Temporally integrated transcriptome analysis reveals ASFV pathology and host response dynamics

African swine fever virus (ASFV) causes a lethal swine hemorrhagic disease and is currently responsible for widespread damage to the pig industry. The molecular mechanisms of ASFV pathogenicity and its interaction with host responses remain poorly understood. In this study, we profiled the temporal viral and host transcriptomes in porcine alveolar macrophages (PAMs) infected at 6, 12, 24 and 48 hours with highly virulent (SY18) and low virulent (HuB20) ASFV strains. We first identified profound differences in the virus expression programs between SY18 and HuB20, while the transcriptome dynamics in host cells were dominated by infection time.

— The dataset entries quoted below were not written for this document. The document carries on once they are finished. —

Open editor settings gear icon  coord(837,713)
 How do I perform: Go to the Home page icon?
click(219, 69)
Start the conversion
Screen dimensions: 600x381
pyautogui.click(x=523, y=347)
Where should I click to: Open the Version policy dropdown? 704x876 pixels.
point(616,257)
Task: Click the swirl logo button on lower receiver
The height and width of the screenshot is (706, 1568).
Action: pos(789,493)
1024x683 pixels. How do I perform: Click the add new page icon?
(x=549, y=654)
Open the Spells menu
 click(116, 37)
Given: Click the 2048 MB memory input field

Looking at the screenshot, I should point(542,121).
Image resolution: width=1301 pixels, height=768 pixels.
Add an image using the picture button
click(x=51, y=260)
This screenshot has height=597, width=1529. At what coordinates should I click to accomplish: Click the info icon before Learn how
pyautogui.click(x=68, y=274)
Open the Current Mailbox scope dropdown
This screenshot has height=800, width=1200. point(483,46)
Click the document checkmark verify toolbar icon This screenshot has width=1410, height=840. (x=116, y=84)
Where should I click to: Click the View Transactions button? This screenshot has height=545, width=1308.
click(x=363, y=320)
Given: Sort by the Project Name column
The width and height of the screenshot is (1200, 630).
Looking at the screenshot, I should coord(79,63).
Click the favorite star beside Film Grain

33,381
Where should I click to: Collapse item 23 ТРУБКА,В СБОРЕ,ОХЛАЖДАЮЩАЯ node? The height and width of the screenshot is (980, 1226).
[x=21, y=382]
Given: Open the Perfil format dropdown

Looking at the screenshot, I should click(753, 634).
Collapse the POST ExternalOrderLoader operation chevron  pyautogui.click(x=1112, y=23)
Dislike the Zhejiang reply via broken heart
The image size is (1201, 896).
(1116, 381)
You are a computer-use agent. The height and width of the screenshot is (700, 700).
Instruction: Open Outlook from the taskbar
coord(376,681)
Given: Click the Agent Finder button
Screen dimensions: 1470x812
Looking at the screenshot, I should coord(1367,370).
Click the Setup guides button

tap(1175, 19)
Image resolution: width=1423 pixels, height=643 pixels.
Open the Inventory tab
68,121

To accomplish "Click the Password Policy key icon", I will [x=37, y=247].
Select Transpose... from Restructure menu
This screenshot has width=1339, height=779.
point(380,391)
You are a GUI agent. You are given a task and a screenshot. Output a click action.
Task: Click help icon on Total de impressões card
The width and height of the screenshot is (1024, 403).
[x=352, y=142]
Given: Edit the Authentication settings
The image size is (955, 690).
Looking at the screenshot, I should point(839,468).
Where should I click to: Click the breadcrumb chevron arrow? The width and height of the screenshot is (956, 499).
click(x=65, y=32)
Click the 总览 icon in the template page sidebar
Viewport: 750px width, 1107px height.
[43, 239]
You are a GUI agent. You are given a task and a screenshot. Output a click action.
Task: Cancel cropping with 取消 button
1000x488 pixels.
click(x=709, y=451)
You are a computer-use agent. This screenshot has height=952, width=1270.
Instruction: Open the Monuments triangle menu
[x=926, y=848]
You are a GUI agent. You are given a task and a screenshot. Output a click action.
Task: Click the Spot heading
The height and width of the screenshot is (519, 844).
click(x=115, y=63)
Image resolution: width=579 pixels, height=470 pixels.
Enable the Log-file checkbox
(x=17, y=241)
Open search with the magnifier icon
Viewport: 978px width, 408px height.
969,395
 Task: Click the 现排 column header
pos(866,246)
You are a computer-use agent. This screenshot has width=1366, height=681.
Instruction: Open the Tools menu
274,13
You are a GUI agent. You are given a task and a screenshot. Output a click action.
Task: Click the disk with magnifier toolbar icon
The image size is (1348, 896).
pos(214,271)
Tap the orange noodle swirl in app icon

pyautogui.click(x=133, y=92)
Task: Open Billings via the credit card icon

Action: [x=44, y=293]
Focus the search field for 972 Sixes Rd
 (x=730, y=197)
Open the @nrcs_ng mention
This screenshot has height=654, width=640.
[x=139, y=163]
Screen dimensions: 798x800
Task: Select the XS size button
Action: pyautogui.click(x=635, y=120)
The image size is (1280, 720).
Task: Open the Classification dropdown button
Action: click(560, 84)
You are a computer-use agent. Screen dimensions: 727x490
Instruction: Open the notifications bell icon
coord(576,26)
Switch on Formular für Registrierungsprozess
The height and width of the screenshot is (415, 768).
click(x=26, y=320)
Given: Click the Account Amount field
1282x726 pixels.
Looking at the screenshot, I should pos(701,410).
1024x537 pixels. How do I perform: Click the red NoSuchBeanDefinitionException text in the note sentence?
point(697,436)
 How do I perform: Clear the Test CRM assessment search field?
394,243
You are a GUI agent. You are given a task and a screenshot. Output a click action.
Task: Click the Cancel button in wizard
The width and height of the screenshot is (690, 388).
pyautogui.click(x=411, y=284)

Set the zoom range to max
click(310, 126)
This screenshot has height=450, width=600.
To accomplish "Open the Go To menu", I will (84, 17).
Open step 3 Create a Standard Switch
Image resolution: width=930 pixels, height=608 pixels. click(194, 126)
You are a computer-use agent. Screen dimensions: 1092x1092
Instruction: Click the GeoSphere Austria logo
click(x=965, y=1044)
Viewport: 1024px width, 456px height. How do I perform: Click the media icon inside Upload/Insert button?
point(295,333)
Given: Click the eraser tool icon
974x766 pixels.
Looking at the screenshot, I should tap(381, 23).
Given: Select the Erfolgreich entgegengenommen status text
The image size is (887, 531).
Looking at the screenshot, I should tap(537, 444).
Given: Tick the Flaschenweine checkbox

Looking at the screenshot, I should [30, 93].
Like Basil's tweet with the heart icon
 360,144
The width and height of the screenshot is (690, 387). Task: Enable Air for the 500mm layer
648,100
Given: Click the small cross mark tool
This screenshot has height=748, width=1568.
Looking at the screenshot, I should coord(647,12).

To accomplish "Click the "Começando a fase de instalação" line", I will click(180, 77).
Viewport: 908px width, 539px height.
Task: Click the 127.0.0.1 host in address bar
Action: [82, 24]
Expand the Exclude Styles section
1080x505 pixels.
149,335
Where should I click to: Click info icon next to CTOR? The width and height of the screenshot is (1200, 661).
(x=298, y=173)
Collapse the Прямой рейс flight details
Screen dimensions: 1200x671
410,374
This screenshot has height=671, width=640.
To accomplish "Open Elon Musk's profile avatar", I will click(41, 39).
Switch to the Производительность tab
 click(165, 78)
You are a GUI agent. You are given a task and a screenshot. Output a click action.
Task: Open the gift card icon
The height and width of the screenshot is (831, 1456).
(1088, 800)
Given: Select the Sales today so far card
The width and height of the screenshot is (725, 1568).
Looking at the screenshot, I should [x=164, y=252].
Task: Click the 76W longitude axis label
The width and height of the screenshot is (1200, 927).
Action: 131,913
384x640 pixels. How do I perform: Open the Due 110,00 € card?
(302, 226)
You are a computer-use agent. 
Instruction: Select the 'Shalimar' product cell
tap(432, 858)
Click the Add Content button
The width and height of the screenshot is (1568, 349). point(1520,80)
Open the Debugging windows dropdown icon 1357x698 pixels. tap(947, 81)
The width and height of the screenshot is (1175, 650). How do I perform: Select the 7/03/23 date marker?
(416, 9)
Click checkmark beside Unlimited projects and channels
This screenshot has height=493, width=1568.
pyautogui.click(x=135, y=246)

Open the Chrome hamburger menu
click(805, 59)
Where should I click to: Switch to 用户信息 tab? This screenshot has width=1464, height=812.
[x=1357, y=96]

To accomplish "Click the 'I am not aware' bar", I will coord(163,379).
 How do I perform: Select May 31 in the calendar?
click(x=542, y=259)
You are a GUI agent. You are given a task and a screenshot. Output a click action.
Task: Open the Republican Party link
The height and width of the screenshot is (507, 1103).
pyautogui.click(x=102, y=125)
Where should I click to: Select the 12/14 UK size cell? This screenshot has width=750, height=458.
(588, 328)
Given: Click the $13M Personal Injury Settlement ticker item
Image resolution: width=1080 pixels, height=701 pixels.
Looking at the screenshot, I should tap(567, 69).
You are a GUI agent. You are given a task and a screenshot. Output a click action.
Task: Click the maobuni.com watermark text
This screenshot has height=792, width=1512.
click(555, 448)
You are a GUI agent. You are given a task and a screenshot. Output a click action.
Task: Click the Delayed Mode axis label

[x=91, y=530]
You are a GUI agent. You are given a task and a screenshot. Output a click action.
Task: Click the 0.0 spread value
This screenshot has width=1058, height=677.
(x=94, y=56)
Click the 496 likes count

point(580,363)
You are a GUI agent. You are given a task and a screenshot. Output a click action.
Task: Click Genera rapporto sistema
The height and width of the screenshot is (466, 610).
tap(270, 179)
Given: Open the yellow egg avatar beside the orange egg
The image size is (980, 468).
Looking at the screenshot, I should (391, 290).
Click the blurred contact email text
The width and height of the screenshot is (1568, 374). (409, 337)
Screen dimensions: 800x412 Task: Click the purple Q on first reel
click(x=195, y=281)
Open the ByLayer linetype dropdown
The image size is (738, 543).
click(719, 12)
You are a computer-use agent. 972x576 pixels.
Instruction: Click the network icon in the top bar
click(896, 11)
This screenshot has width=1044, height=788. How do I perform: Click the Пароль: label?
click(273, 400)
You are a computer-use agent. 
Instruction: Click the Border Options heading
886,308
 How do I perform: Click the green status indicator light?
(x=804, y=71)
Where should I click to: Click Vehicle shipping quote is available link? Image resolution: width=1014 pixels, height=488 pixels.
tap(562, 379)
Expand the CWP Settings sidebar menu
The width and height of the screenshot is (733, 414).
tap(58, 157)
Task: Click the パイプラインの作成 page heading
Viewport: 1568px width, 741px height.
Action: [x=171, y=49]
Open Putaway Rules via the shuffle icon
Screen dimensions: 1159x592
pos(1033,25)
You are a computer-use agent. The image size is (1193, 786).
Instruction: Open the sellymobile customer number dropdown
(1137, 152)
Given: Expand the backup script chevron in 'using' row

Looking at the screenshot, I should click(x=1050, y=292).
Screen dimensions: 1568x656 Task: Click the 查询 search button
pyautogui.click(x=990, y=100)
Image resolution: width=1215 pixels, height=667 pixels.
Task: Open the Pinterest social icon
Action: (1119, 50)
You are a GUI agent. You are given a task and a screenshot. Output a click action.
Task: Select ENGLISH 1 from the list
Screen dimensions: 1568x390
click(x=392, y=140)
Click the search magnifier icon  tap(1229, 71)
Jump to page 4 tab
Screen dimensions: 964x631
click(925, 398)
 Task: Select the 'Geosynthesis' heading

Through integrated computational analysis and experimental validation, we identified differentially expressed genes and related biological processes, and elaborated differential usage of the NF-kappaB related pathways by the two virus strains. In addition, we observed that compared to the highly virulent SY18 strain, HuB20 infection quickly activates expression of receptors, sensors, regulators, as well as downstream ef-fectors, including cGAS, STAT1/2, IRF9, MX1/2, suggesting rapid induction of a strong immune response. Lastly, we constructed a host-virus coexpression network, which shed light on pathogenic functions of several ASFV genes. Taken together, these results will provide a basis for further mechanistic studies on the functions of both viral and cellular genes that are involved in different responses.